Innovation in Kenya
Kenya purple tea
KENYA
Kenya faces many challenges in its dominant market of low price commodity tea exports. It is moving on many fronts toward premiumization, especially through its clonal purple tea, localized specialty orthodox production, and government tea directorate activism.
A long drought has reduced bush growth rates. A three-week strike of 16,000 tea workers that began in mid-October halted processing costing growers $4 million and escalated social unrest. The 2017 harvest may be the lowest on record. Tea and coffee exports are no longer the nation’s largest source of foreign exchange.
This is a situation of “Innovate or die.” There are a variety of promising initiatives. The main one is purple tea, a genuine landmark in tea history. This is the clonal tea developed by the Kenya Tea Research Institute, over a 25-year period. It is drought-resistant and high yield with a heavy concentration of anthocyanin, an antioxidant with possible health benefits. It gives the leaf its purple color.
Purple tea production in late 2016 was reported as 10 million kilos out of a total of around 430 million kilos. Takeup was hampered by factory quality control problems in shifting from bulk black tea to specialty tea. In addition, smallholder “cottage” farming was blocked by the license requirement of 250 hectares of land. That has been reduced to just 20.
Purple tea is in high demand in Asia.
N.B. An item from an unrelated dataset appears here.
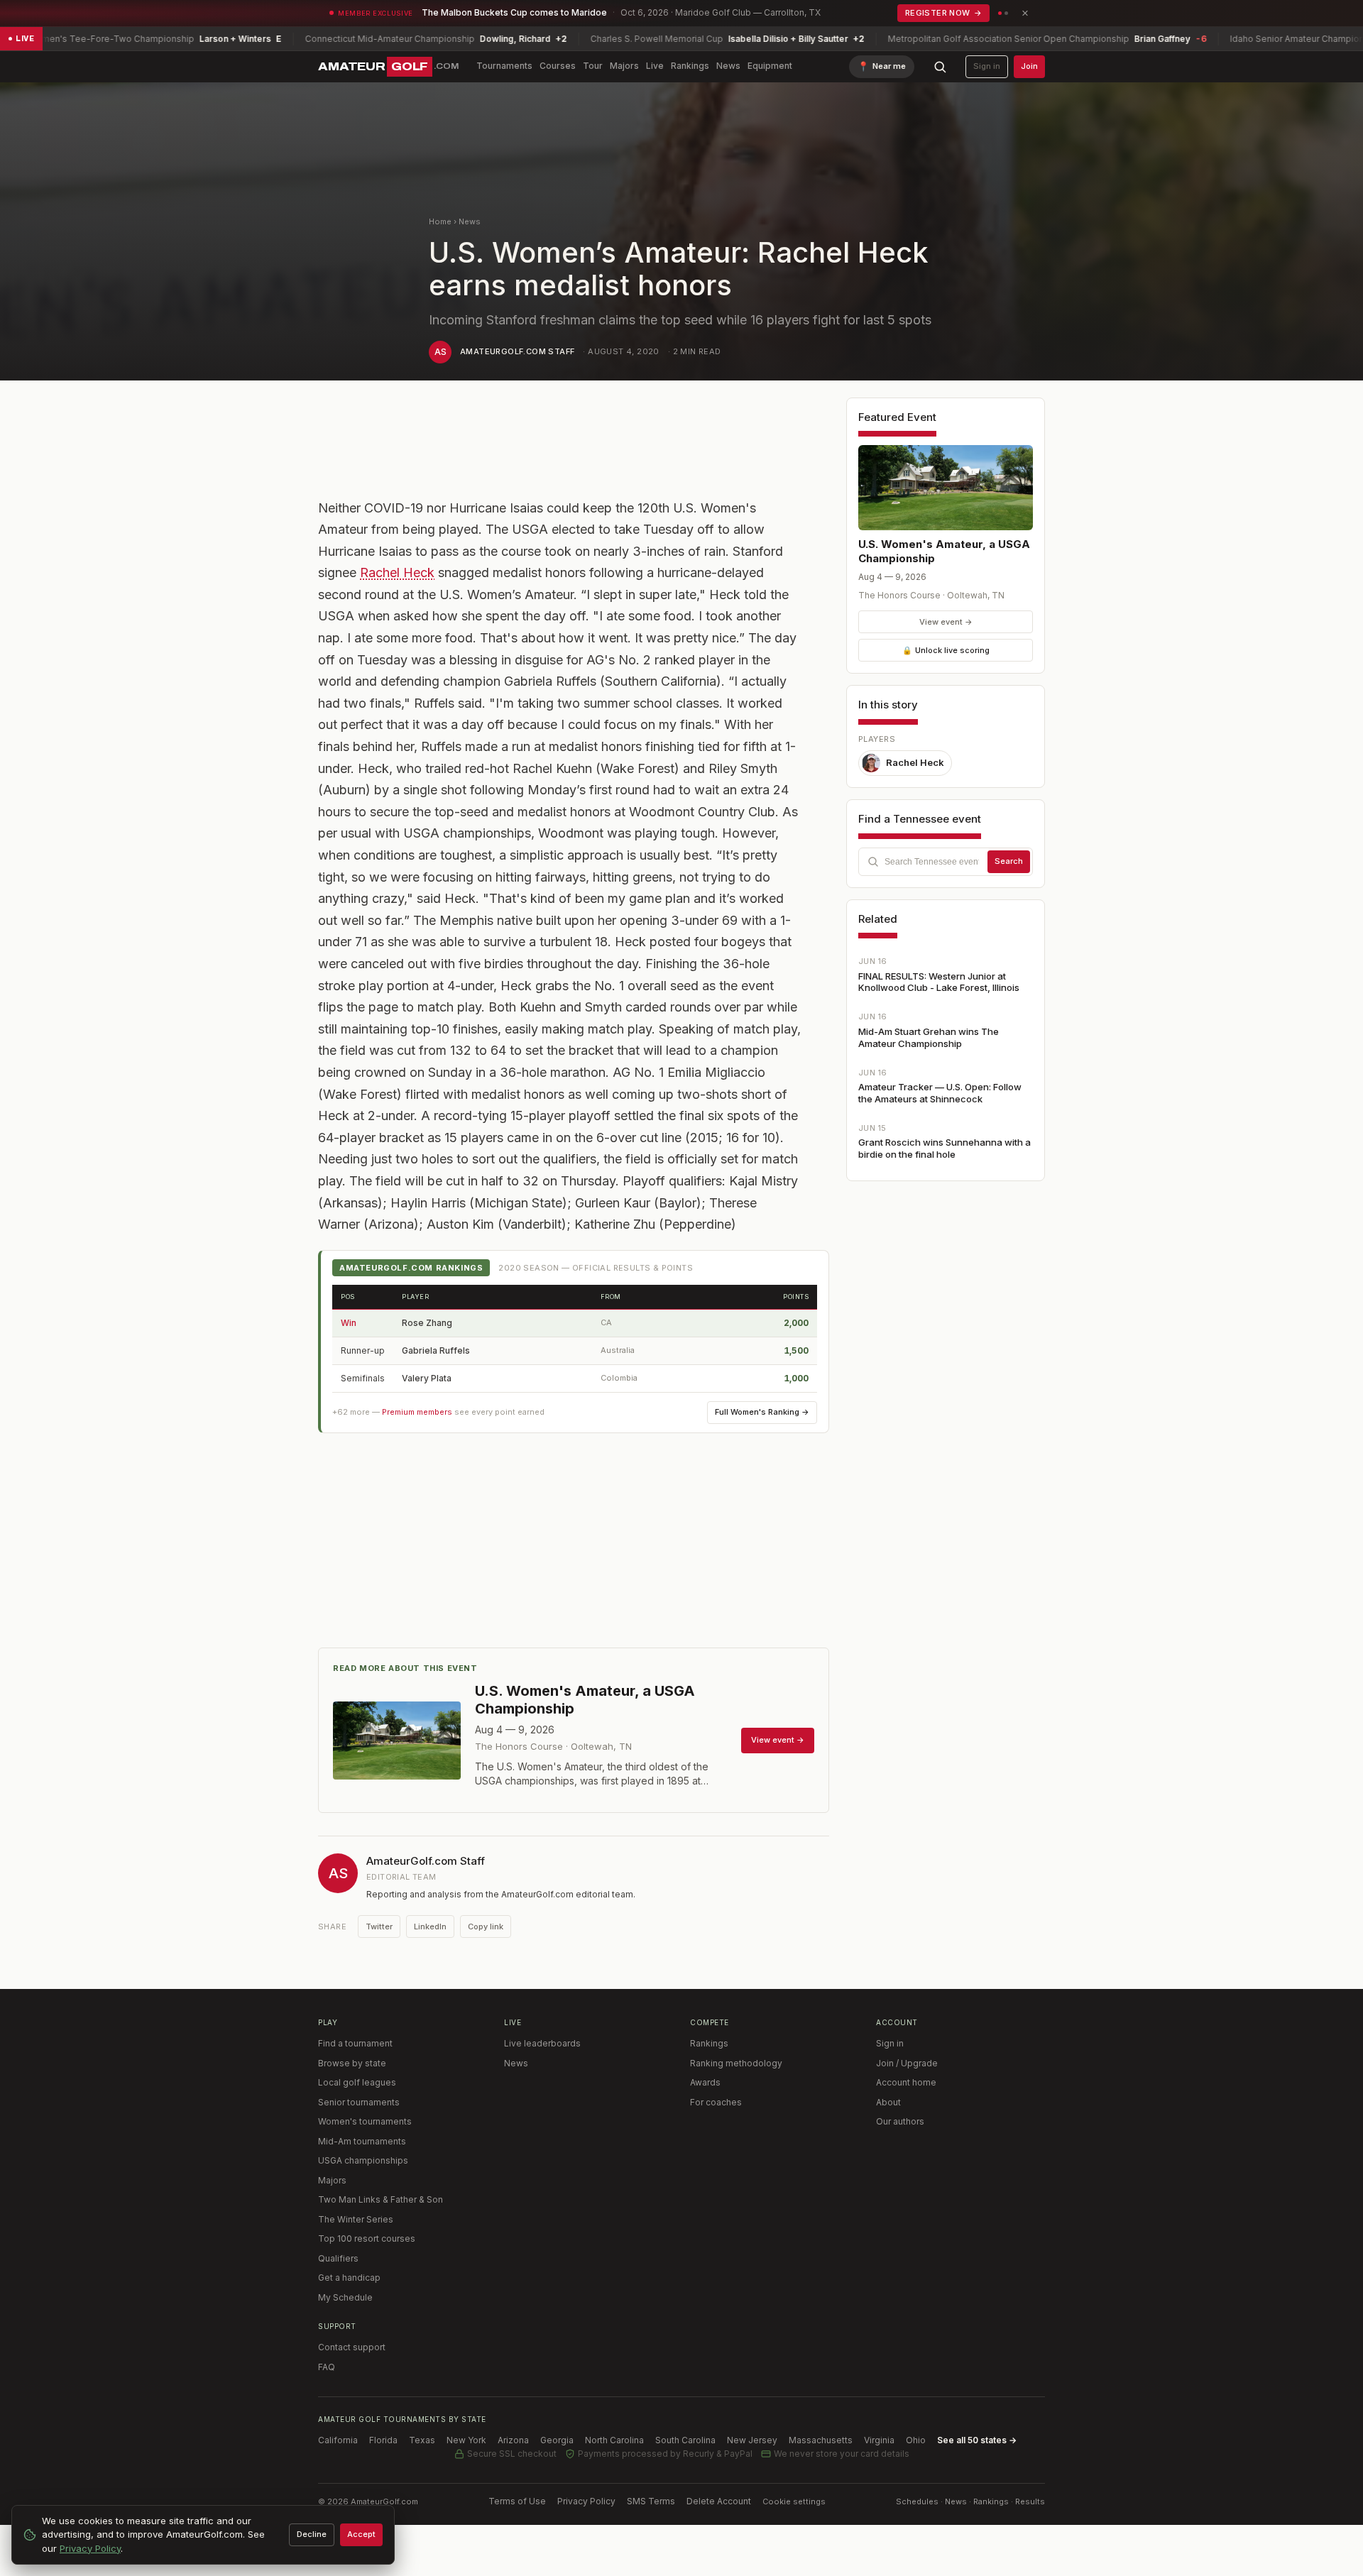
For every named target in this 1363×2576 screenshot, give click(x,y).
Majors (624, 65)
Growers report prices of $30 a kilo versus $1-3.50 for traditional commodity tea.
The government has set a target of 25 million kilos of specialty tea. So far there are only tiny steps towards that goal, but they are encouraging.
Emrok’s black teas have won international awards. Kenya Silverback white tea has an outstanding reputation. A major blockage to specialty production has been lack of distribution. In the summer of 2017, the tea directorate made an agreement with International Tea Importers, an LA-based firm, to buy Kenyan purple tea in bulk and store it for distribution in 25 warehouse locations. The Mombasa tea auction, the world’s largest, is being extended to trade green, white and purple tea.